WORK TO COMPLETE
Working from the entries that follow, retype each one without any alteration.

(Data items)

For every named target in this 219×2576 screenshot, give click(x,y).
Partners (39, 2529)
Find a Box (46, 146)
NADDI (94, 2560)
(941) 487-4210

ANSWER TO THIS EXERCISE
For every named target in this 219×2576 screenshot, give click(x,y).
Partners (39, 2529)
Find a Box (46, 146)
NADDI (94, 2560)
(941) 487-4210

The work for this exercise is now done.